%%

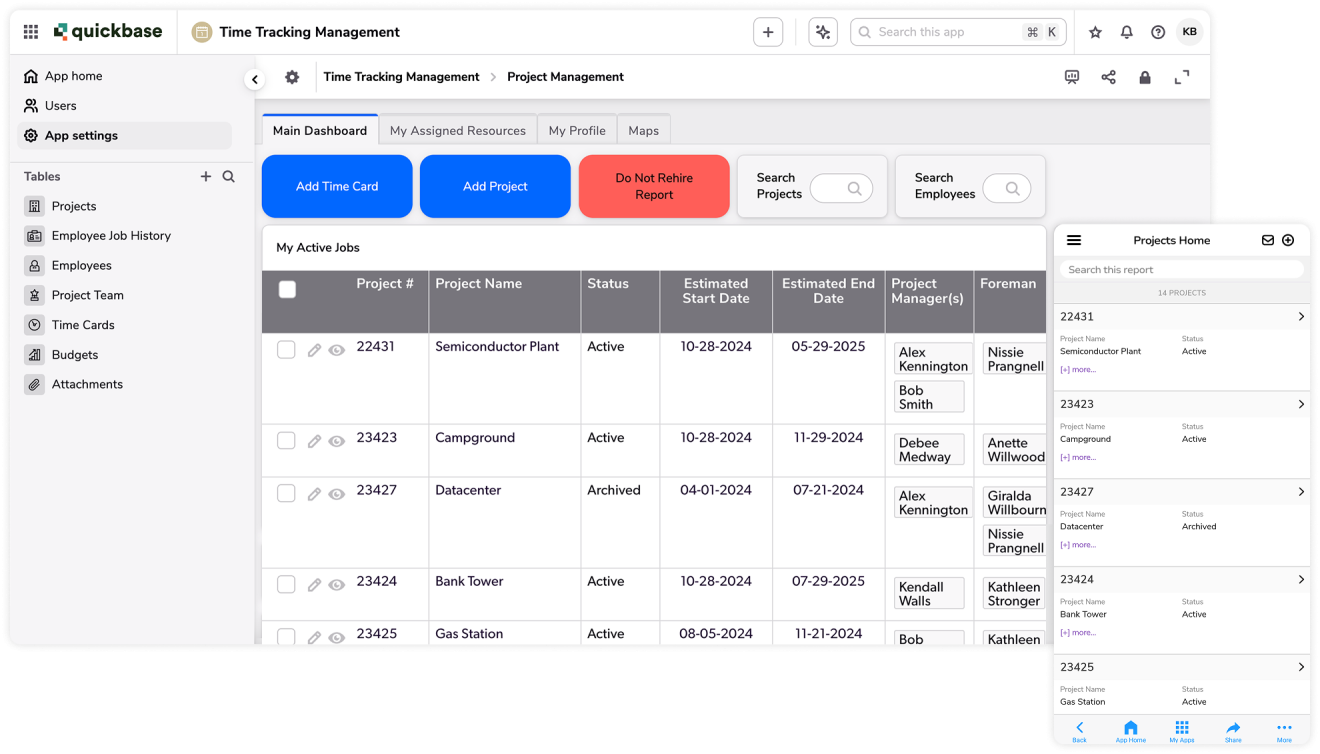The height and width of the screenshot is (754, 1320).
Task: Expand project 23423 in Projects Home panel
Action: 1301,404
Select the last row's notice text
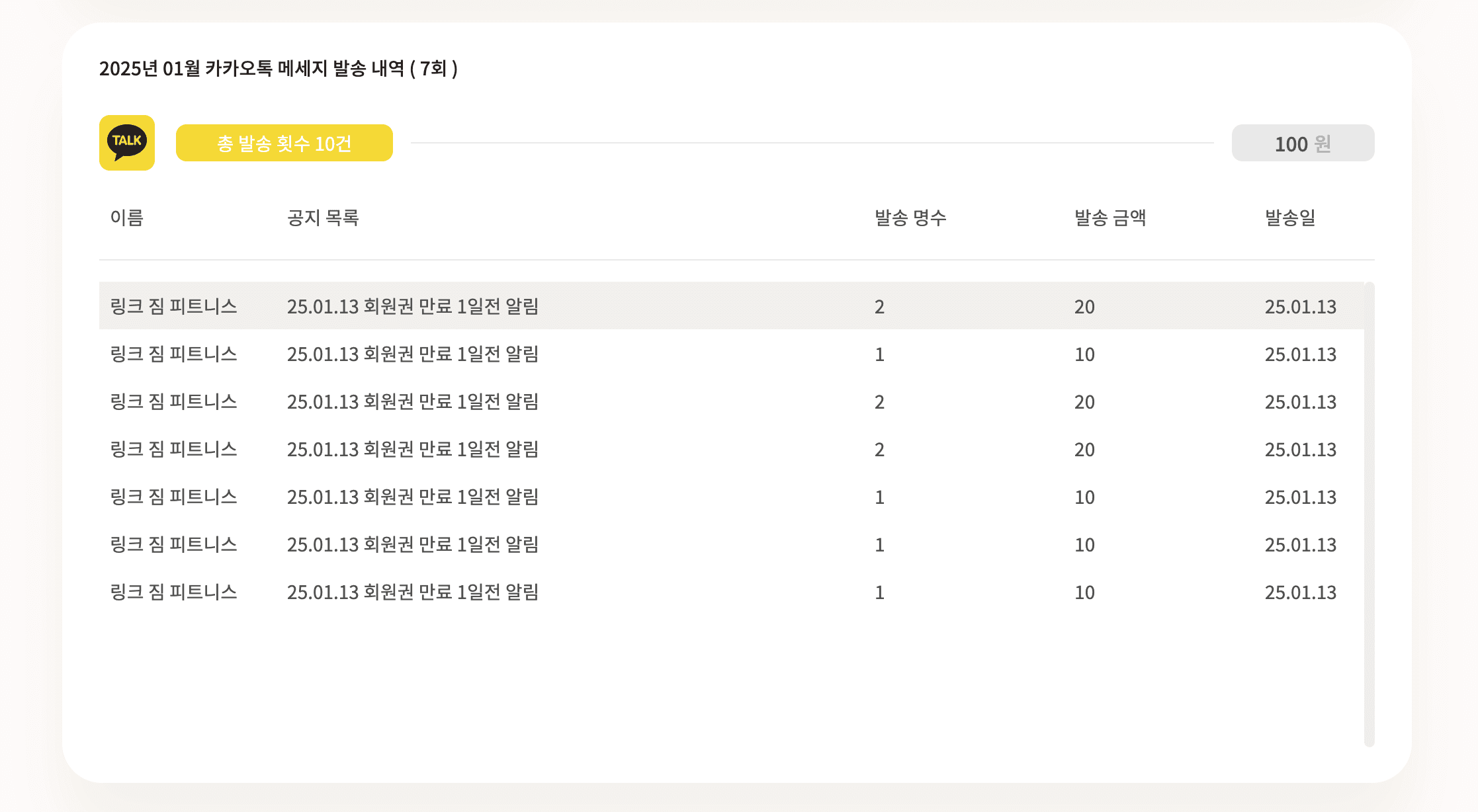Image resolution: width=1478 pixels, height=812 pixels. click(x=413, y=592)
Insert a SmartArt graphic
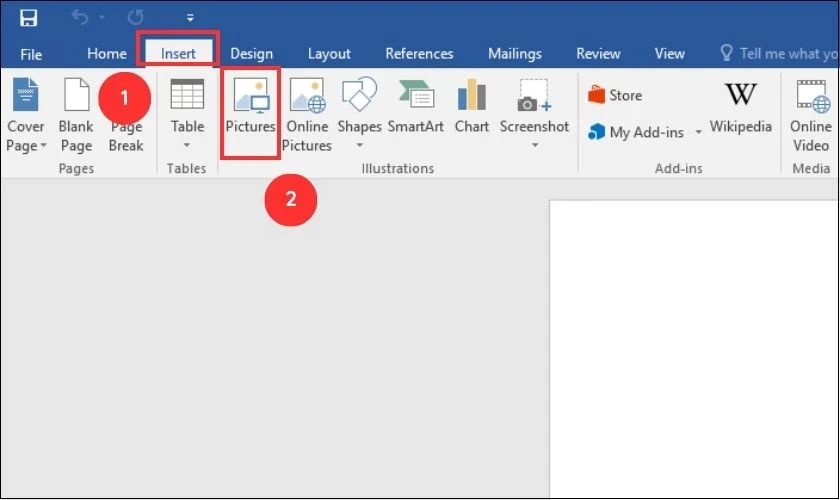 click(x=416, y=98)
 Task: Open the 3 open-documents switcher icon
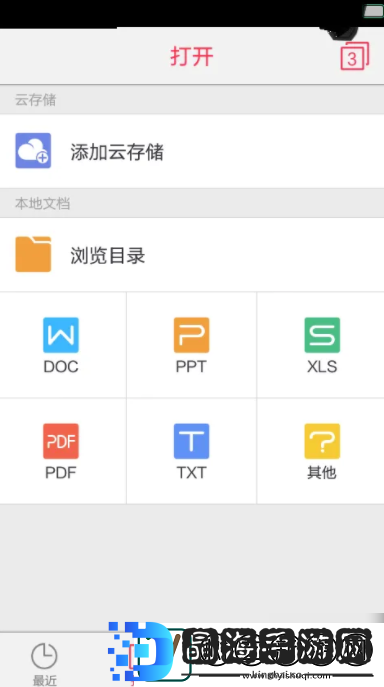coord(355,56)
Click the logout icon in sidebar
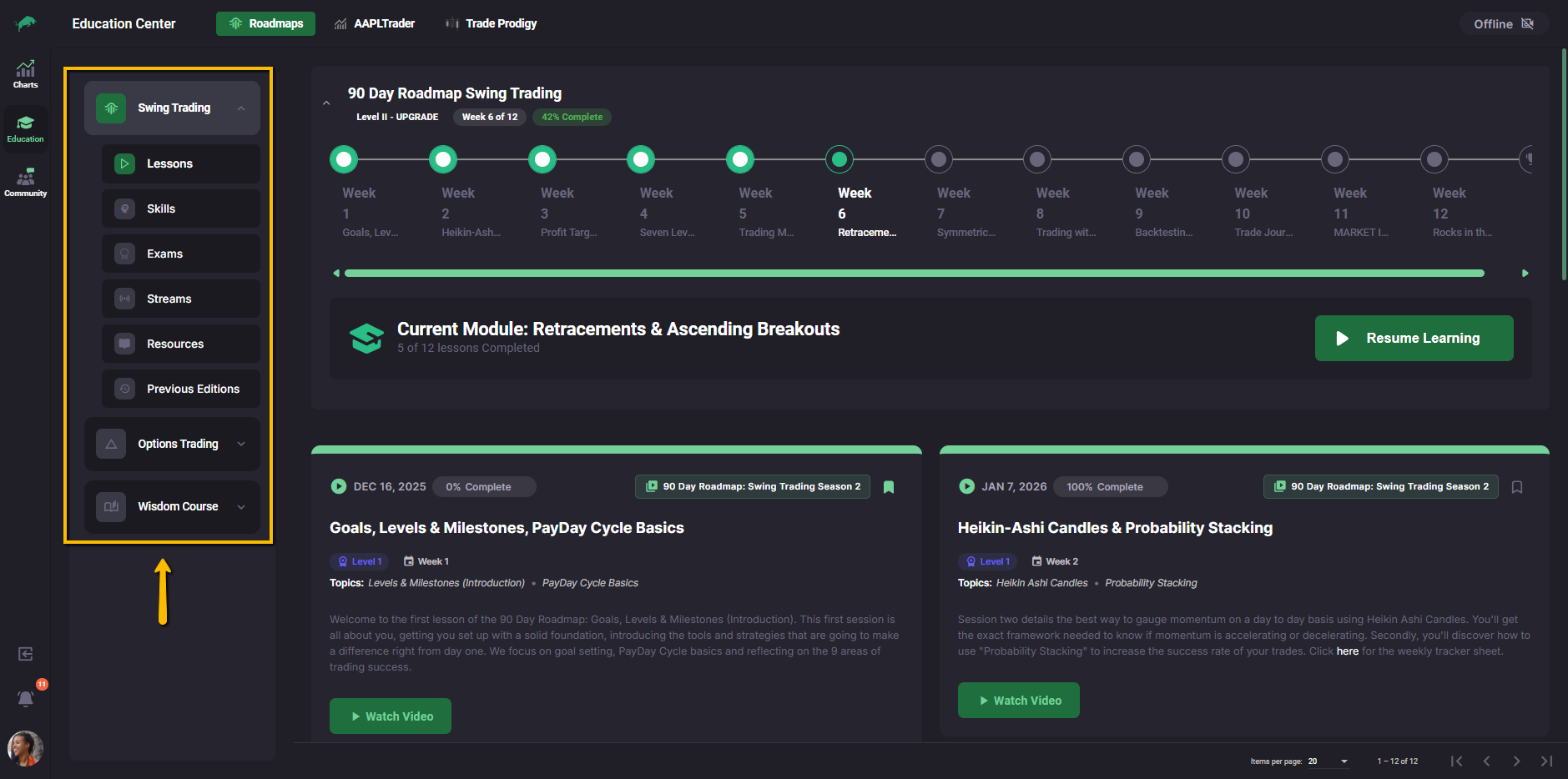 [x=26, y=654]
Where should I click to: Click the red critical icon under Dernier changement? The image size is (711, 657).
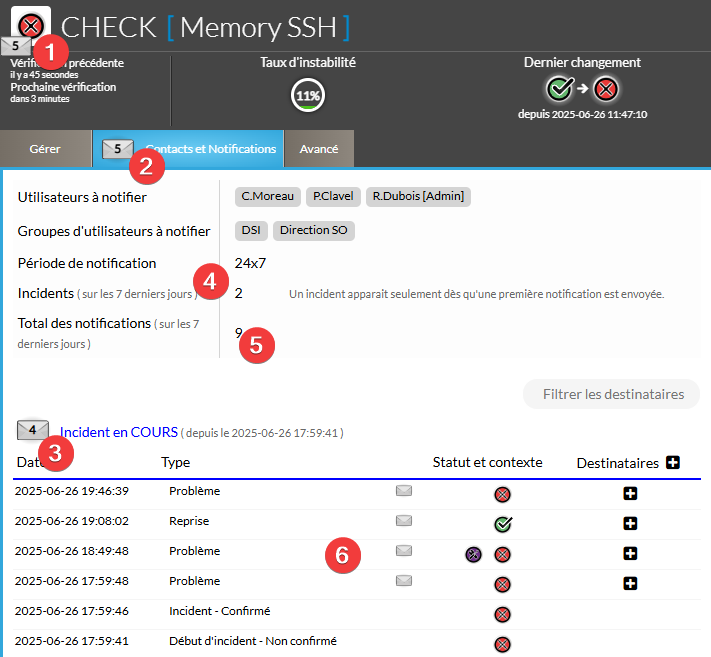(x=606, y=89)
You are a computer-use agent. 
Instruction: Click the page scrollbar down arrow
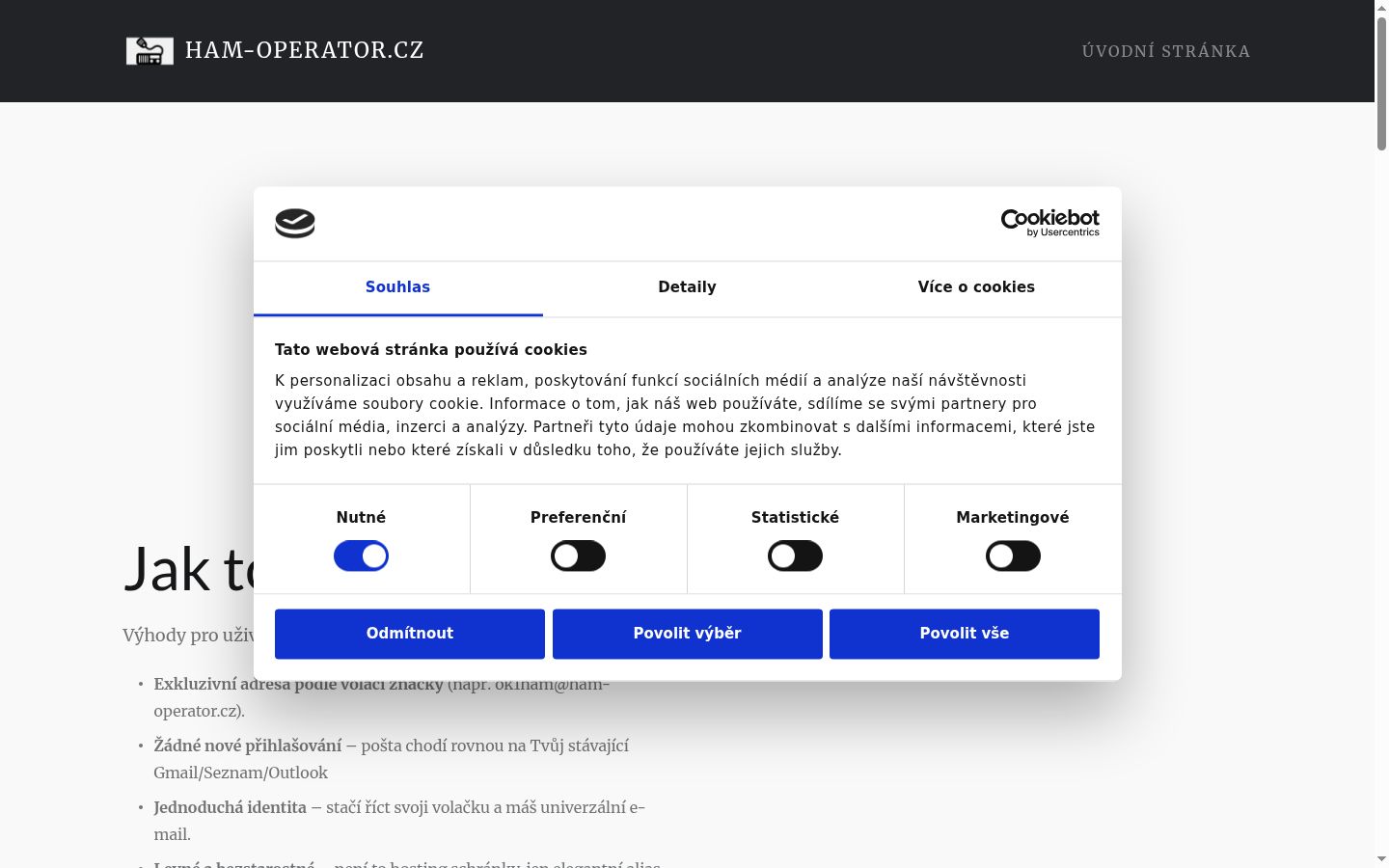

%%

## Exercise aim
Any picture in the listing is to be omitted. Return exactly the lines from the one containing "Where should I" through its last line, both included, and only those.

## Your response
Where should I click to: Click the red critical icon under Dernier changement? The image size is (711, 657).
(x=606, y=89)
You are a computer-use agent. 
Instruction: Click the page scrollbar down arrow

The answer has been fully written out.